### Work required
An exact copy of every record below is needed, with all pictures removed.

Saved entries
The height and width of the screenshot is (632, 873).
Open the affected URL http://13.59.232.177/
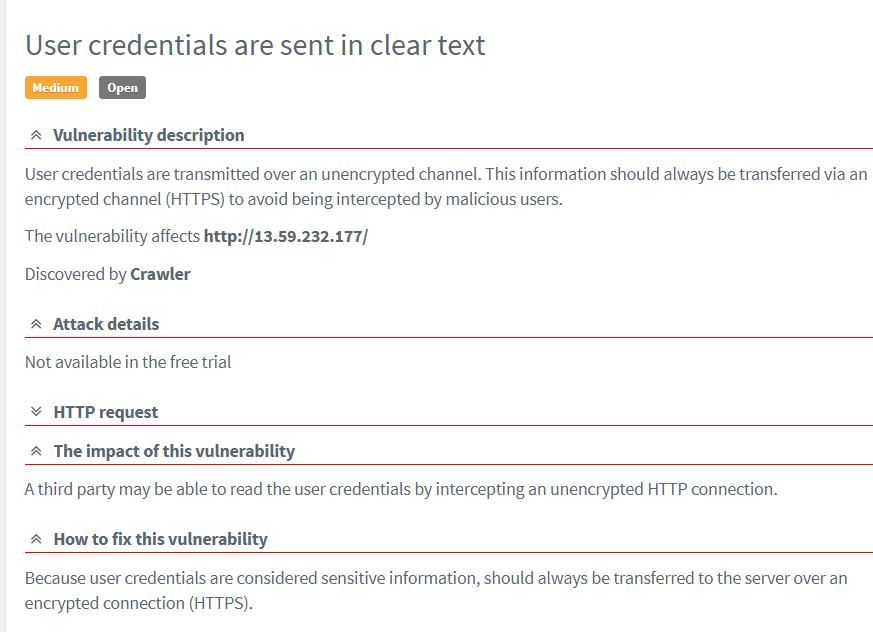[286, 237]
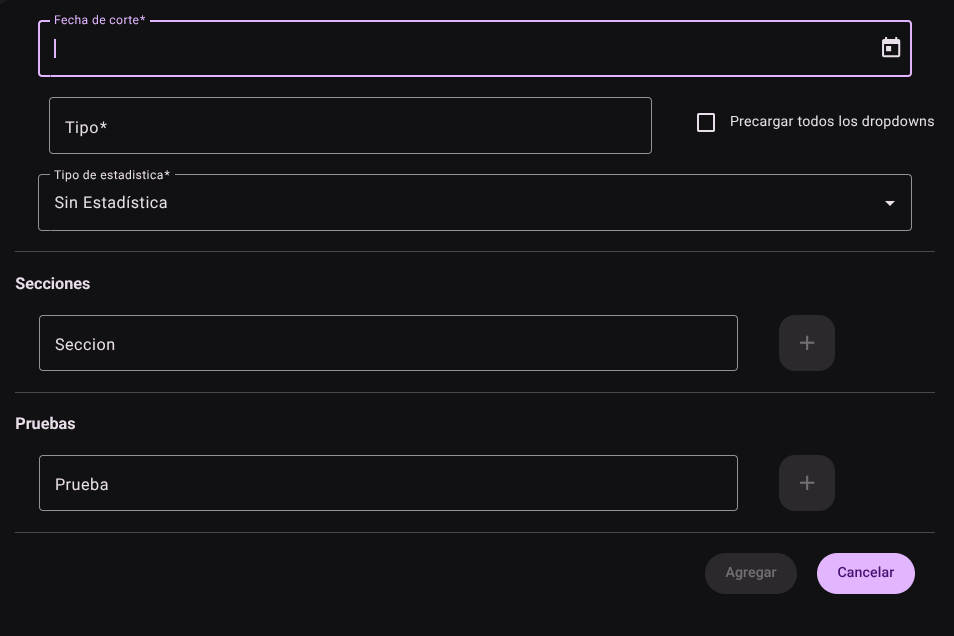Focus the Seccion input field
Screen dimensions: 954x636
coord(388,343)
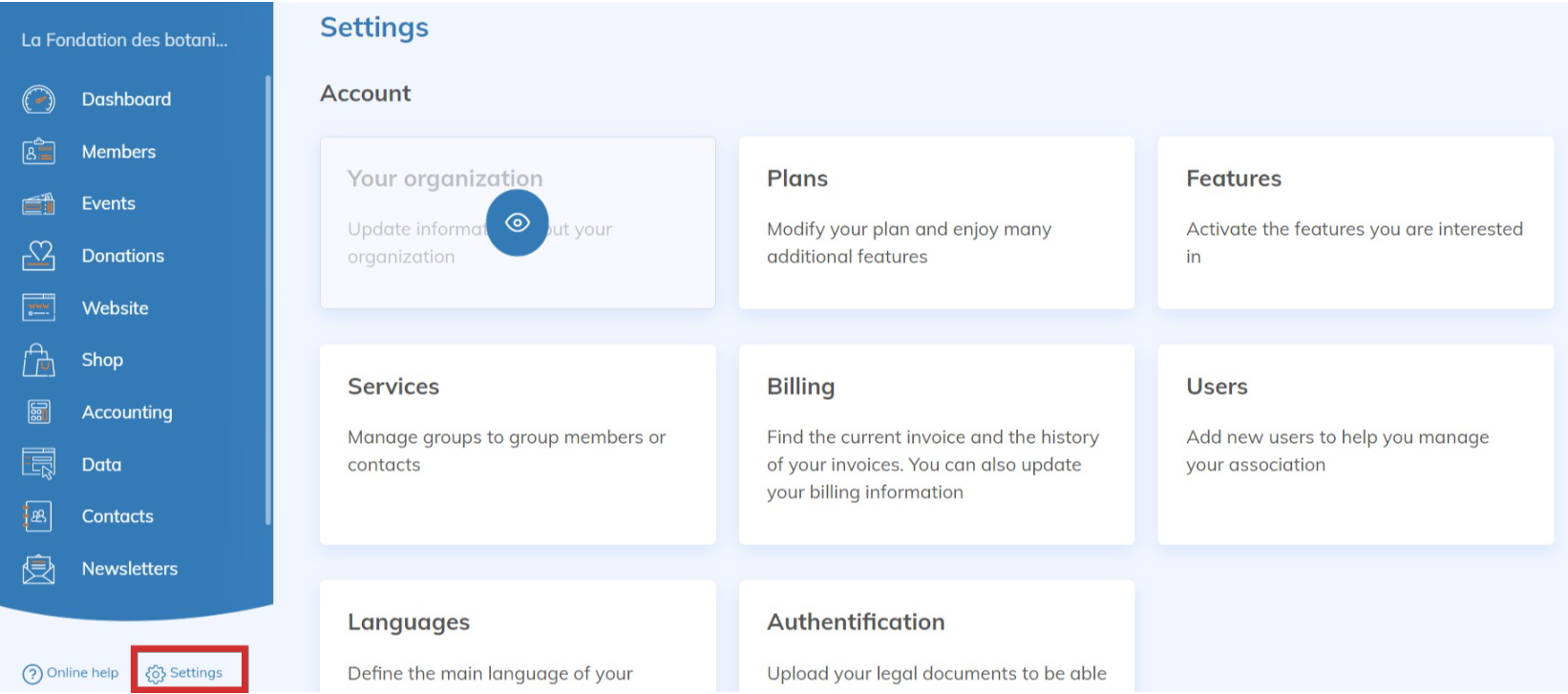Open the Online help link

[72, 673]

### Solution for this task
The height and width of the screenshot is (632, 873).
Open the affected URL http://13.59.232.177/
[286, 237]
Focus the Seccion input field
Screen dimensions: 954x636
coord(388,343)
Open the Online help link

[72, 673]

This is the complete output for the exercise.